The Giants got off to a commanding 16-2 record but things turned sour when Willie Mays was called into the armed forces in May. Monte Irvin, the league’s RBI hitter in 1951, went down in spring training until September due to breaking his ankle. The Dodgers took the lead on June 1 and never relinquished it. By August 25 the lead had grown to 10 ½ games however the Giants again took a run at it in September closing to within 3 games on September 17. The Giants would not been as close if not for the arrival of knuckle baller29 year old (HOF Hoyt Wilhelm who led the league with a 2.43 ERA along with 15 wins.

#1 Brooklyn Dodgers (96-57) . With the exception of losing Newcombe and the addition of Joe Black ,the roster was a repeat of 1951. Campanella, Snider, Reese and Robinson continued adding to their Hall of Fame careers. Reese and Robinson tore up the base paths combining for 52 stolen bases. Gil Hodges swatted 32 homeruns and knocked in 102. In addition to winning 15 games, Rookie of The Year Black saved 15 others.

#2 New York Giants (92-62) . Replacement outfielders Don Mueller and Bob Elliott were a far cry from the missing Monte Irvin and Willie Mays. Alvin Dark batted over .300 again and Bobby Thomson hit 24 homeruns with 104 RBIs. Sal Maglie, at age 35 , won 15 games. Crusty manager Leo Durocher argued and fought with the umpires, but in retrospect the roster did not hold a candle to the Dodgers.

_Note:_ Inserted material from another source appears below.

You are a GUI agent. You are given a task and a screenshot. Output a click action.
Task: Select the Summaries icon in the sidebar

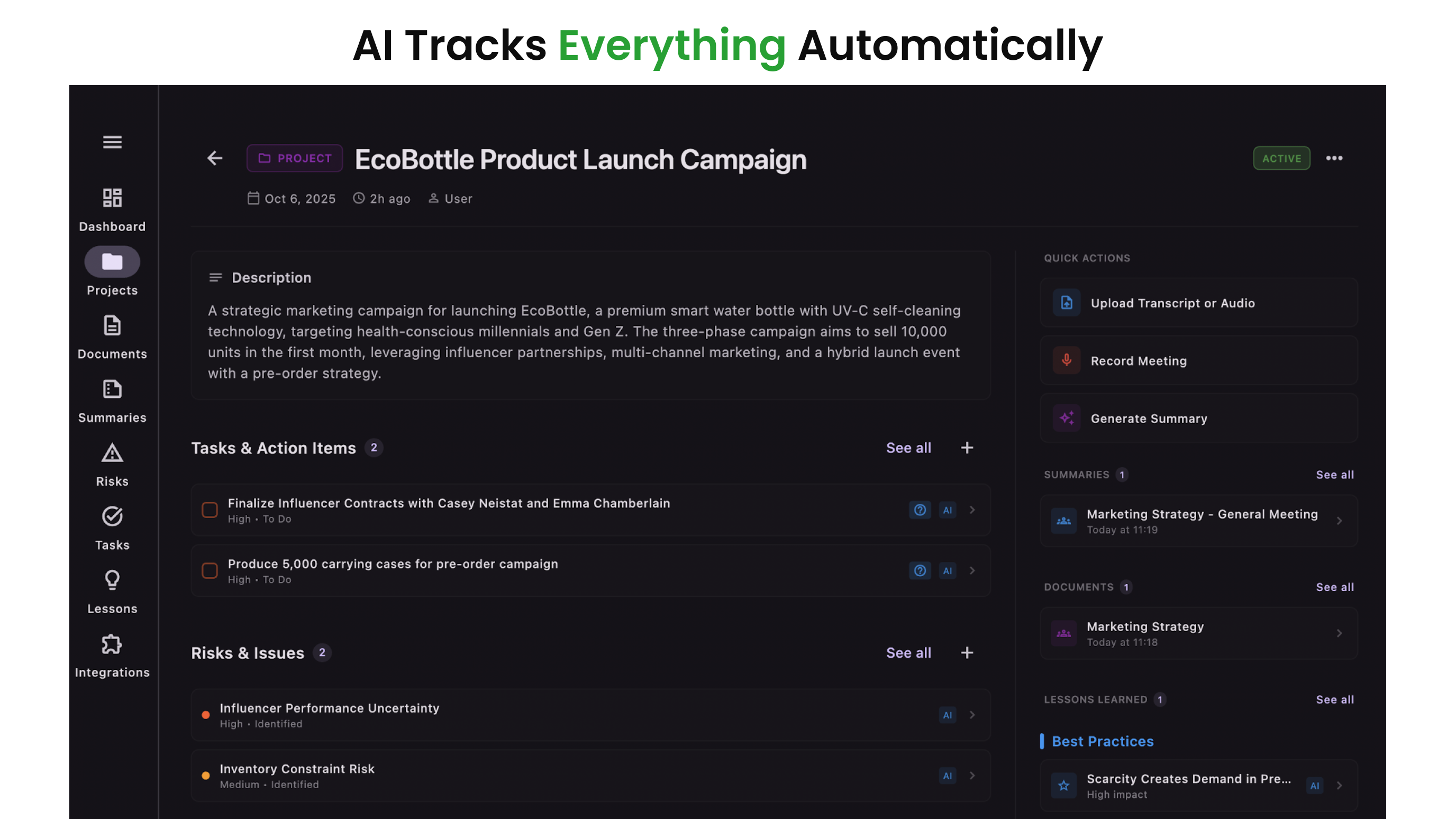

#3 St. Louis Cardinals (88-66) . For an aging roster the Cardinals held their own and improved their record in winning seven more games than 1951. Thirty six year old Enos Slaughter drove in 101 runs and Musial was Musial batting .336 with 21 homeruns and 91 RBIs. However, age caught up to newly acquired 35 year old Eddie Stanky and 34 year old outfielder Peanuts Lowery. Gerry Staley had another good year on the mound winning 17 games while rookie, 21 year old Vinegar Bend Mizell, notched 10.

#4 Philadelphia Phillies (87-67) . Although a bit of a comeback after 1951 there continued to be serious concerns that the 1950 Whiz Kids were not headed in the right direction. Del Ennis continued showing his power hitting 20 homeruns with 107 RBIs but Richie Ashburn batted a disappointing .282. Robin Roberts, with a weak offense behind him, had his best year yet winning 25 games and losing only 7. Curt Simmonds returned from the armed forces and notched 14 wins, but Jim Konstanty’s age (35) was catching up with him resulting in just 5 wins.

The Others

#5 Chicago Cubs (77-77) . A .500 record was a marked improvement from the past few years. They did it with a very lackluster lineup. Only 35 year old Hank Sauer stood out with his 37 homeruns and 121 RBIs. Sauer was named the NL MVP. Bob Rush was the ace of a mediocre pitching staff with 17 wins and a 2.75 ERA.

#6 Cincinnati Reds (69-85) . A repeat of 1951. No new stars, nor any on the way. Again Kluzewski led the team but with a very pedestrian 15 homeruns. Outfielder Joe Adcock gained some attention with 13 homeruns in 117 games. Kenny Raffensberger had his finest season winning 17 games with a 2.85 era.

#7 Boston Braves (64-89) . Things were so bad in Boston that even Warren Spahn only won 14 games despite an era of under 3. Twenty year old 3B Eddie Mathews and OF Sid Gordan each hit 25 homeruns. Pitcher Lew Burdette made his debut with the Braves but only managed 5 wins versus 11 losses.

#8 Pittsburgh Pirates (42-112) . The Pirates hit rock bottom. Of course, Ralph Kiner hit a lot of homeruns (37) but he also struck out a lot while batting a measly .244. The only sign of hope came from rookie shortstop Dick Groat who displayed some future potential. Pitcher Maury Dickson won 14 games but he lost 21.

On June 15, 1952, the St. Louis Cardinals were losing 11-0 versus the New York Giants at The Polo Grounds. Five innings later the score was 14-12 and the Cardinals were victorious in the greatest comeback game of the season.

Trivia alert: The pitcher who got the last win for the Boston Braves was Virgil Jester and it took place on September 27, 1952 at Ebbets Field.